◆ Data extract

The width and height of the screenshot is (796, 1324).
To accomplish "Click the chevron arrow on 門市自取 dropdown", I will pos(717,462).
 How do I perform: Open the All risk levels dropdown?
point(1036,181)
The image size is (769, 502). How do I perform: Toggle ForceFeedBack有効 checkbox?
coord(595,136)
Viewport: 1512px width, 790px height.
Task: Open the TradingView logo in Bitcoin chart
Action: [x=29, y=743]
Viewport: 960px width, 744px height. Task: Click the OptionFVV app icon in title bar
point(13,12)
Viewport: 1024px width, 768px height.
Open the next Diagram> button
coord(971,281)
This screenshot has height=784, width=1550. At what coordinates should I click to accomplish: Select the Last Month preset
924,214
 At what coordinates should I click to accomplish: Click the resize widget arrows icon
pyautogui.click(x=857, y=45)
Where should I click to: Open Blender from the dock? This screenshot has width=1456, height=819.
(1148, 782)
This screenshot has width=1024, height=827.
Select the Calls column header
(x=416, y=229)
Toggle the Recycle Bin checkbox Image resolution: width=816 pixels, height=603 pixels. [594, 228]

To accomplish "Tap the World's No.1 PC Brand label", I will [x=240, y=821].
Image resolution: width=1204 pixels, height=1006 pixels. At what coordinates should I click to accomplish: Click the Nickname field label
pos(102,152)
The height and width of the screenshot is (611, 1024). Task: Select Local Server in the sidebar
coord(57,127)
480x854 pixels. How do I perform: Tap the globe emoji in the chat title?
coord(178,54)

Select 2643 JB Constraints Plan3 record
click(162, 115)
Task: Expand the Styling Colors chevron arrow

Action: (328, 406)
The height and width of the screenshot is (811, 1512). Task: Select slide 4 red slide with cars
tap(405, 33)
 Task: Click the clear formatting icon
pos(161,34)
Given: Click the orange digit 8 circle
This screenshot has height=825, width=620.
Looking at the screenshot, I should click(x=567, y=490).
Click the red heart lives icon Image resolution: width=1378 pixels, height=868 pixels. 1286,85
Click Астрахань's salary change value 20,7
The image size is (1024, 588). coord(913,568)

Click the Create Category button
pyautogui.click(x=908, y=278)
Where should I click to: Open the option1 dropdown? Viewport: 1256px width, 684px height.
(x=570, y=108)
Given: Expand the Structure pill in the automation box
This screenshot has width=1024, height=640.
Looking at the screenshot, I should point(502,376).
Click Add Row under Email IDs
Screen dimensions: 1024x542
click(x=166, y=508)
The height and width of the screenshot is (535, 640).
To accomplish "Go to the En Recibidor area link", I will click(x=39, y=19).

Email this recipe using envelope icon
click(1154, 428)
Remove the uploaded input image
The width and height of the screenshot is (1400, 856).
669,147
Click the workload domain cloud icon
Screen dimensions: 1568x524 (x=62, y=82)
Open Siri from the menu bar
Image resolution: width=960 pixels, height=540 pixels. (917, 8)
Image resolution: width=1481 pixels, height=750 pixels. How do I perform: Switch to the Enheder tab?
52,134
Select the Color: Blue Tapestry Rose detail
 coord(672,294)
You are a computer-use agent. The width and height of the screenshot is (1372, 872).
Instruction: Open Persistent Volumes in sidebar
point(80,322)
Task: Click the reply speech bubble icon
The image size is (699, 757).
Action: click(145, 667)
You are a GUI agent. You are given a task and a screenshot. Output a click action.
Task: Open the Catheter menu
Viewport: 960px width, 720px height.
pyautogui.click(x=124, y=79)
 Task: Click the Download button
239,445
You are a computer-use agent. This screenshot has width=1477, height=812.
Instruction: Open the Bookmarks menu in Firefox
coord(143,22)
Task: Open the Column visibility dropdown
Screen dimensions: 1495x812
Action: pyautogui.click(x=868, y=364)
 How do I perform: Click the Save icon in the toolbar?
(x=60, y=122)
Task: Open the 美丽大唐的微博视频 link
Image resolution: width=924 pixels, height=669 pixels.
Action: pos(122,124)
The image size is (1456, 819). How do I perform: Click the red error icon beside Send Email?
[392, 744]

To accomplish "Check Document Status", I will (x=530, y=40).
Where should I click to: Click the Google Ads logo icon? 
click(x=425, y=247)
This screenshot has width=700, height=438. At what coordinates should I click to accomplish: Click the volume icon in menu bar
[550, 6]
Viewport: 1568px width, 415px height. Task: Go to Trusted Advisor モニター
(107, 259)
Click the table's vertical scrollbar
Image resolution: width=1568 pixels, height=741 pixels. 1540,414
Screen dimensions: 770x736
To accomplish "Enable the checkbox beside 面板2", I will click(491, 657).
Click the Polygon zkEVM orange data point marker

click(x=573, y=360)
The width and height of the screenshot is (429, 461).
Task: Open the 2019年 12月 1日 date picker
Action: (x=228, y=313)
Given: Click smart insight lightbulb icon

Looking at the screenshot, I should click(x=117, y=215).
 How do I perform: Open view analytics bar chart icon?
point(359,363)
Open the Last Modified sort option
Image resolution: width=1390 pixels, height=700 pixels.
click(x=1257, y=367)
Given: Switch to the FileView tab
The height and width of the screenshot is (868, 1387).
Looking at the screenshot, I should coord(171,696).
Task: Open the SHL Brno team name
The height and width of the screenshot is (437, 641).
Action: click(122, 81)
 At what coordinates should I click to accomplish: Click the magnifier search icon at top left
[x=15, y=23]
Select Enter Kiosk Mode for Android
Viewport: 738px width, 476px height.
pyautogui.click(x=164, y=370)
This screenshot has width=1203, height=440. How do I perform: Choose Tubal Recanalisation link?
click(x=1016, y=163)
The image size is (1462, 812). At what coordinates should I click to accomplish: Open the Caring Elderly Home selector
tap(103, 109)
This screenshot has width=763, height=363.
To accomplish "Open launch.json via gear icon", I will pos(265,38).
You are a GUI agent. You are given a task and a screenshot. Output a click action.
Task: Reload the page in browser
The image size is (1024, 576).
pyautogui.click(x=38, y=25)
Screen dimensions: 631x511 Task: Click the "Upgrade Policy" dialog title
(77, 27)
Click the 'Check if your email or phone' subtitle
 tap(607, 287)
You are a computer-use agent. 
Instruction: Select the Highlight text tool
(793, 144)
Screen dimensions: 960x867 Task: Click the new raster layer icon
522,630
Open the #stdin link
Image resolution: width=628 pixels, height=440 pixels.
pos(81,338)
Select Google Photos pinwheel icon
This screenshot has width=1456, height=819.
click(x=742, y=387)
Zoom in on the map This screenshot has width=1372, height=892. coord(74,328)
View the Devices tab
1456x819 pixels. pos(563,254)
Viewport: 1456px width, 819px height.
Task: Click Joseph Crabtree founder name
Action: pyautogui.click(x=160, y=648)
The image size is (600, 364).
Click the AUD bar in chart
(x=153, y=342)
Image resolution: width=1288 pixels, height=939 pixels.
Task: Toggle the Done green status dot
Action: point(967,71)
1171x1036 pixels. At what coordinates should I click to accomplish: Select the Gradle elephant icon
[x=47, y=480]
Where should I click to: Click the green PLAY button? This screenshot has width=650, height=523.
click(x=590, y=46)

◆ Task goal
Rewrite every one of the records above, substituting "Where should I click to accomplish" for each occurrence of "At what coordinates should I click to accomplish" and leaving all other text unchanged.

◆ Task answer
The width and height of the screenshot is (796, 1324).
To accomplish "Click the chevron arrow on 門市自取 dropdown", I will pos(717,462).
 How do I perform: Open the All risk levels dropdown?
point(1036,181)
The image size is (769, 502). How do I perform: Toggle ForceFeedBack有効 checkbox?
coord(595,136)
Viewport: 1512px width, 790px height.
Task: Open the TradingView logo in Bitcoin chart
Action: [x=29, y=743]
Viewport: 960px width, 744px height. Task: Click the OptionFVV app icon in title bar
point(13,12)
Viewport: 1024px width, 768px height.
Open the next Diagram> button
coord(971,281)
This screenshot has height=784, width=1550. Where should I click to accomplish: Select the Last Month preset
924,214
 Where should I click to accomplish: Click the resize widget arrows icon
pyautogui.click(x=857, y=45)
Where should I click to: Open Blender from the dock? This screenshot has width=1456, height=819.
(1148, 782)
This screenshot has width=1024, height=827.
Select the Calls column header
(x=416, y=229)
Toggle the Recycle Bin checkbox Image resolution: width=816 pixels, height=603 pixels. [594, 228]

To accomplish "Tap the World's No.1 PC Brand label", I will [x=240, y=821].
Image resolution: width=1204 pixels, height=1006 pixels. Where should I click to accomplish: Click the Nickname field label
pos(102,152)
The height and width of the screenshot is (611, 1024). Task: Select Local Server in the sidebar
coord(57,127)
480x854 pixels. How do I perform: Tap the globe emoji in the chat title?
coord(178,54)

Select 2643 JB Constraints Plan3 record
click(162, 115)
Task: Expand the Styling Colors chevron arrow

Action: (328, 406)
The height and width of the screenshot is (811, 1512). Task: Select slide 4 red slide with cars
tap(405, 33)
 Task: Click the clear formatting icon
pos(161,34)
Given: Click the orange digit 8 circle
This screenshot has height=825, width=620.
Looking at the screenshot, I should click(x=567, y=490).
Click the red heart lives icon Image resolution: width=1378 pixels, height=868 pixels. 1286,85
Click Астрахань's salary change value 20,7
The image size is (1024, 588). coord(913,568)

Click the Create Category button
pyautogui.click(x=908, y=278)
Where should I click to: Open the option1 dropdown? Viewport: 1256px width, 684px height.
(x=570, y=108)
Given: Expand the Structure pill in the automation box
This screenshot has width=1024, height=640.
Looking at the screenshot, I should point(502,376).
Click Add Row under Email IDs
Screen dimensions: 1024x542
click(x=166, y=508)
The height and width of the screenshot is (535, 640).
To accomplish "Go to the En Recibidor area link", I will click(x=39, y=19).

Email this recipe using envelope icon
click(1154, 428)
Remove the uploaded input image
The width and height of the screenshot is (1400, 856).
669,147
Click the workload domain cloud icon
Screen dimensions: 1568x524 (x=62, y=82)
Open Siri from the menu bar
Image resolution: width=960 pixels, height=540 pixels. (917, 8)
Image resolution: width=1481 pixels, height=750 pixels. How do I perform: Switch to the Enheder tab?
52,134
Select the Color: Blue Tapestry Rose detail
 coord(672,294)
You are a computer-use agent. The width and height of the screenshot is (1372, 872).
Instruction: Open Persistent Volumes in sidebar
point(80,322)
Task: Click the reply speech bubble icon
The image size is (699, 757).
Action: click(145, 667)
You are a GUI agent. You are given a task and a screenshot. Output a click action.
Task: Open the Catheter menu
Viewport: 960px width, 720px height.
pyautogui.click(x=124, y=79)
 Task: Click the Download button
239,445
You are a computer-use agent. This screenshot has width=1477, height=812.
Instruction: Open the Bookmarks menu in Firefox
coord(143,22)
Task: Open the Column visibility dropdown
Screen dimensions: 1495x812
Action: pyautogui.click(x=868, y=364)
 How do I perform: Click the Save icon in the toolbar?
(x=60, y=122)
Task: Open the 美丽大唐的微博视频 link
Image resolution: width=924 pixels, height=669 pixels.
Action: pos(122,124)
The image size is (1456, 819). How do I perform: Click the red error icon beside Send Email?
[392, 744]

To accomplish "Check Document Status", I will (x=530, y=40).
Where should I click to: Click the Google Ads logo icon? 
click(x=425, y=247)
This screenshot has width=700, height=438. Where should I click to accomplish: Click the volume icon in menu bar
[550, 6]
Viewport: 1568px width, 415px height. Task: Go to Trusted Advisor モニター
(107, 259)
Click the table's vertical scrollbar
Image resolution: width=1568 pixels, height=741 pixels. 1540,414
Screen dimensions: 770x736
To accomplish "Enable the checkbox beside 面板2", I will click(491, 657).
Click the Polygon zkEVM orange data point marker

click(x=573, y=360)
The width and height of the screenshot is (429, 461).
Task: Open the 2019年 12月 1日 date picker
Action: (x=228, y=313)
Given: Click smart insight lightbulb icon

Looking at the screenshot, I should click(x=117, y=215).
 How do I perform: Open view analytics bar chart icon?
point(359,363)
Open the Last Modified sort option
Image resolution: width=1390 pixels, height=700 pixels.
click(x=1257, y=367)
Given: Switch to the FileView tab
The height and width of the screenshot is (868, 1387).
Looking at the screenshot, I should coord(171,696).
Task: Open the SHL Brno team name
The height and width of the screenshot is (437, 641).
Action: click(122, 81)
 Where should I click to accomplish: Click the magnifier search icon at top left
[x=15, y=23]
Select Enter Kiosk Mode for Android
Viewport: 738px width, 476px height.
pyautogui.click(x=164, y=370)
This screenshot has width=1203, height=440. How do I perform: Choose Tubal Recanalisation link?
click(x=1016, y=163)
The image size is (1462, 812). Where should I click to accomplish: Open the Caring Elderly Home selector
tap(103, 109)
This screenshot has width=763, height=363.
To accomplish "Open launch.json via gear icon", I will pos(265,38).
You are a GUI agent. You are given a task and a screenshot. Output a click action.
Task: Reload the page in browser
The image size is (1024, 576).
pyautogui.click(x=38, y=25)
Screen dimensions: 631x511 Task: Click the "Upgrade Policy" dialog title
(77, 27)
Click the 'Check if your email or phone' subtitle
 tap(607, 287)
You are a computer-use agent. 
Instruction: Select the Highlight text tool
(793, 144)
Screen dimensions: 960x867 Task: Click the new raster layer icon
522,630
Open the #stdin link
Image resolution: width=628 pixels, height=440 pixels.
pos(81,338)
Select Google Photos pinwheel icon
This screenshot has width=1456, height=819.
click(x=742, y=387)
Zoom in on the map This screenshot has width=1372, height=892. coord(74,328)
View the Devices tab
1456x819 pixels. pos(563,254)
Viewport: 1456px width, 819px height.
Task: Click Joseph Crabtree founder name
Action: pyautogui.click(x=160, y=648)
The image size is (600, 364).
Click the AUD bar in chart
(x=153, y=342)
Image resolution: width=1288 pixels, height=939 pixels.
Task: Toggle the Done green status dot
Action: point(967,71)
1171x1036 pixels. Where should I click to accomplish: Select the Gradle elephant icon
[x=47, y=480]
Where should I click to: Click the green PLAY button? This screenshot has width=650, height=523.
click(x=590, y=46)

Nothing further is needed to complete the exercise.